Given our expertise in public space management and activation, over the years, we’ve combined this ethos of “people-first” into an overarching placemaking strategy, which entails creating and maintaining public spaces that in addition to being clean and safe, are welcoming. Our aim is for everyone to feel at home in Cape Town since our geographic mandate has been expanded to encompass the entire metropole – and parts of Stellenbosch. I am therefore very excited to see that the City of Cape Town will be combining the key functions of transport and urban planning into one department, which I believe will lead to greater efficiencies.

Last year, I was invited to Windhoek to consult on an interesting project. When I visited the city in the grip of drought, I marvelled at how ordinary citizens were reacting to this with humour. We always laugh at ourselves, but I admit to wincing once or twice when hearing the jokes people were telling about how they were coping with a lack of water.

Now I’m reminded that Cape Town is a water-scarce area. Capetonians who’ve been griping about water restrictions for the past months will have to accept that more intense measures are on the way – necessarily so. Latest data released by the City of Cape Town shows that dam levels have dropped to 40.4% and that consumption remains higher than targeted.

It is, therefore, no surprise that the City has approved the implementation of Level 3b water restrictions, starting on 1 February. This means that gardens, parks and other open spaces may only be watered on Tuesdays and Saturdays – for an hour before 9am or after 6pm and this with a bucket or watering can. No watering or irrigation will be allowed within 48 hours of rainfall, while cars and boats may not be washed with drinking water.

Water and how we’re saving it has formed the basis of many casual conversations in our office – from those hauling buckets of bathwater to water their plants and others who talk about the new kind of neighbourhood watch that entails ensuring that your neighbours are not watering their gardens with hoses or otherwise wasting water.

During the past two years, I’ve been fighting a losing battle with keeping my garden alive. I’ve planted water-wise plants, given up on most of my vegetable patch (which cannot be watered by my home’s grey water system). Some days I think of giving up entirely, but gardening is one of my joys, so I persevere, finding comfort in small gains.

Tomatoes are the kind of plant you can rely on if you’re after such gains. No matter how little attention I give them, my tomato plants continue to thrive, surprising me with their yields. This was the case when I checked my garden on my return from my holiday earlier this month. Yes, there were fewer than usual, but there they were: green, yellow, red ripening on the vine. In a word, resilient, and that is my wish for 2017: that we may all amaze ourselves with our resilience in a world that is rapidly changing.
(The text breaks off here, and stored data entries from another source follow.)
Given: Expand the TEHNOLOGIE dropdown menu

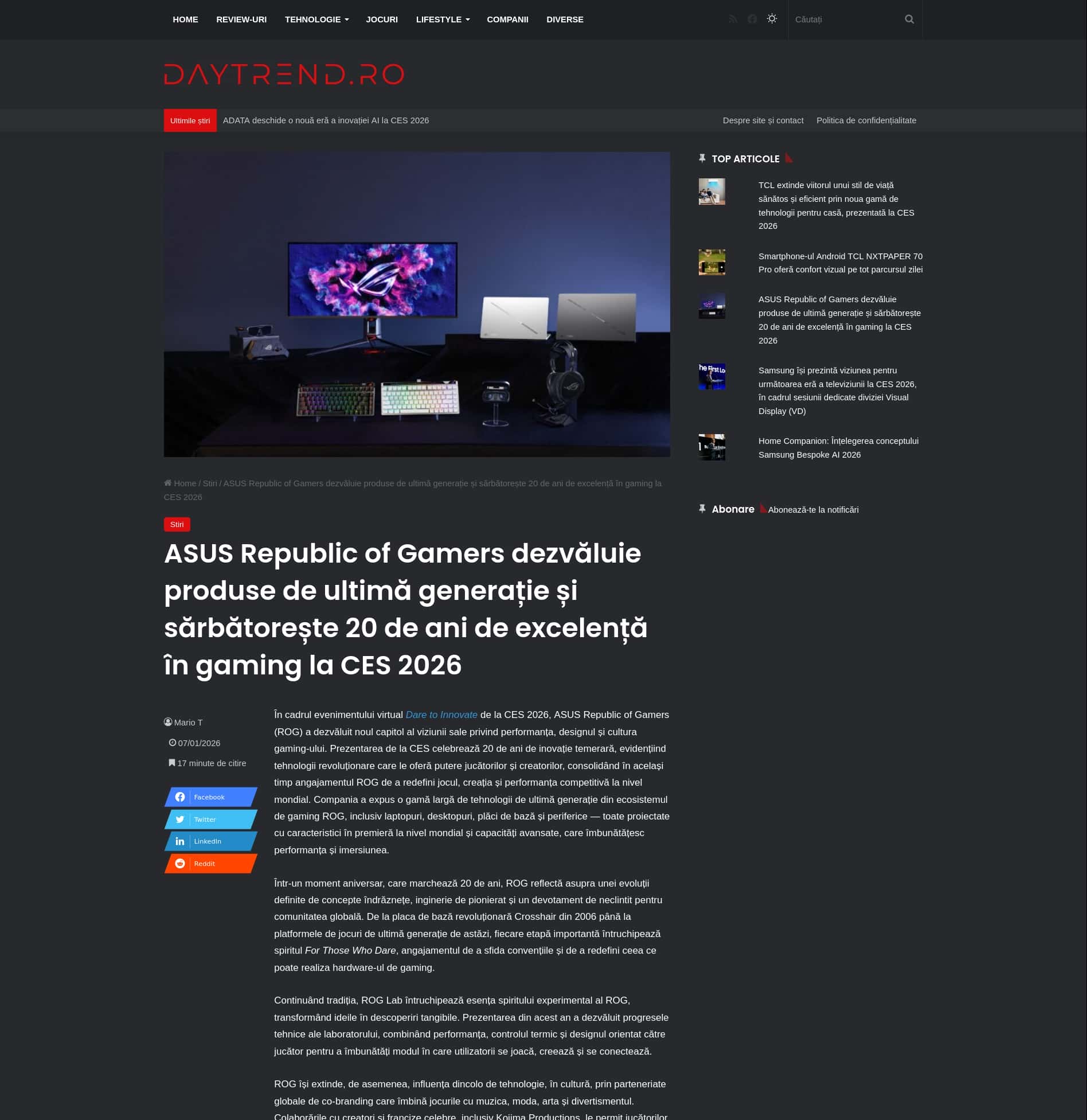Looking at the screenshot, I should click(316, 19).

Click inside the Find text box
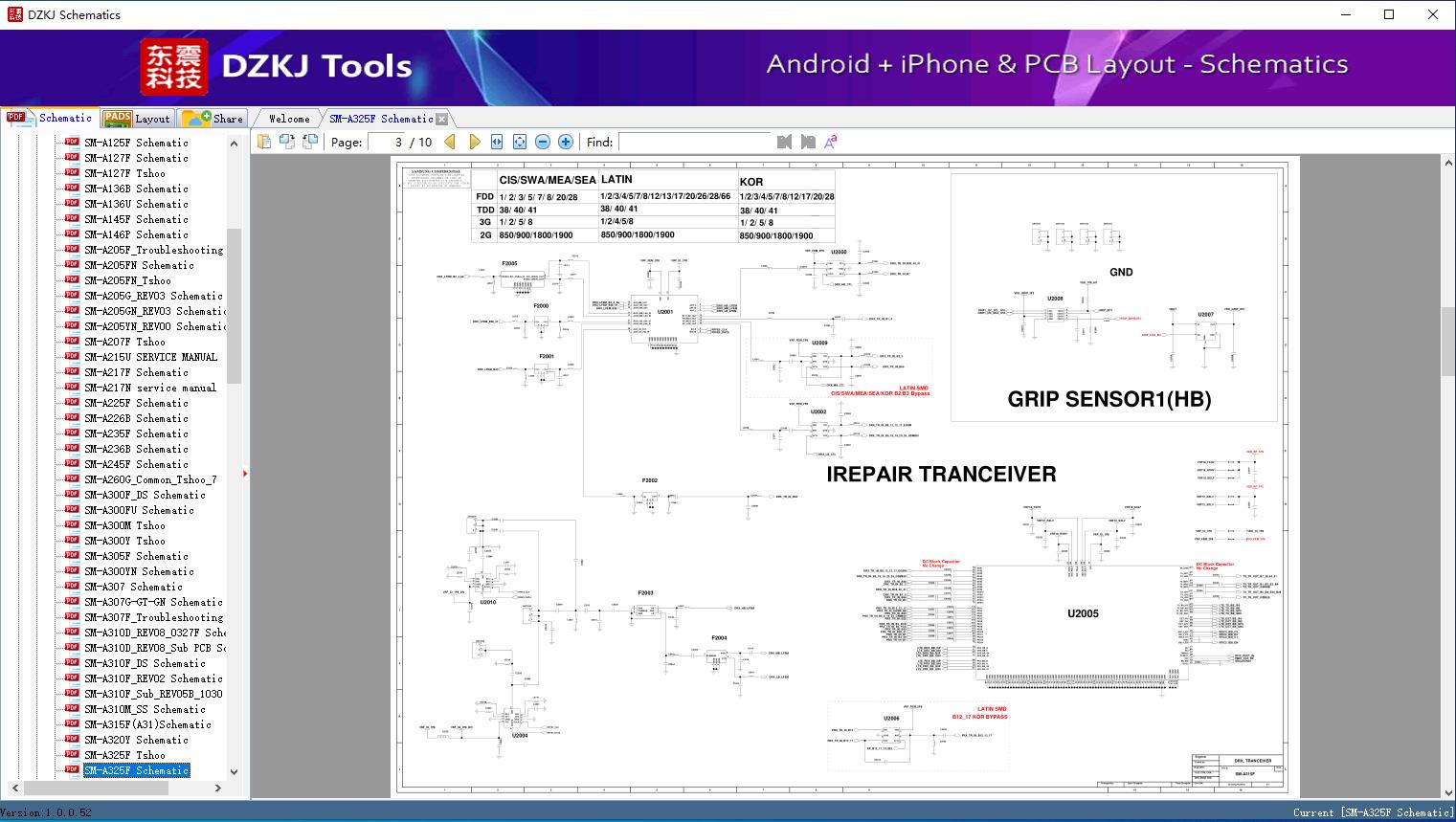coord(696,141)
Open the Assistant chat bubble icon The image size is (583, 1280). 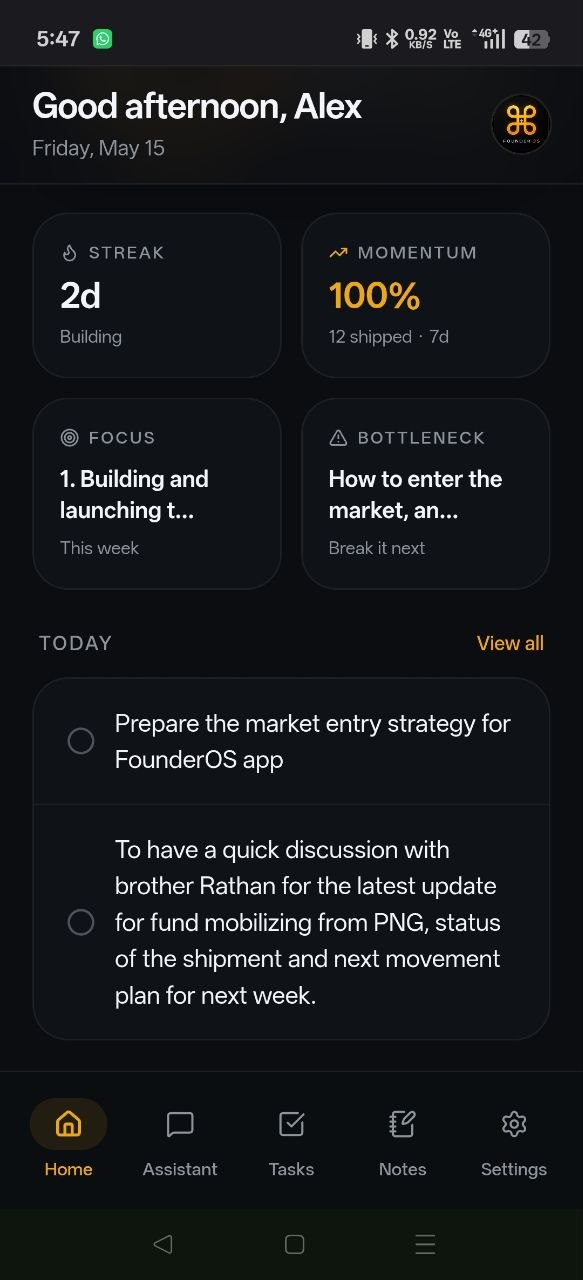(x=180, y=1124)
And if you’re looking for an escape in Cape Town, may I suggest two great arts festivals taking place in the coming weeks: the International Public Art Festival taking place in Salt River from 10-19 February and the Live Art Festival that will be disrupting spaces across Cape Town from 10-25 February. I’ve always regarded February as the most creative month in Cape Town, and this year promises to be no different!

So, whether you’re currently seeking solace in the ordinary or finding inspiration in the transcendent, I hope this year will continue offering opportunities for new shoots to grow.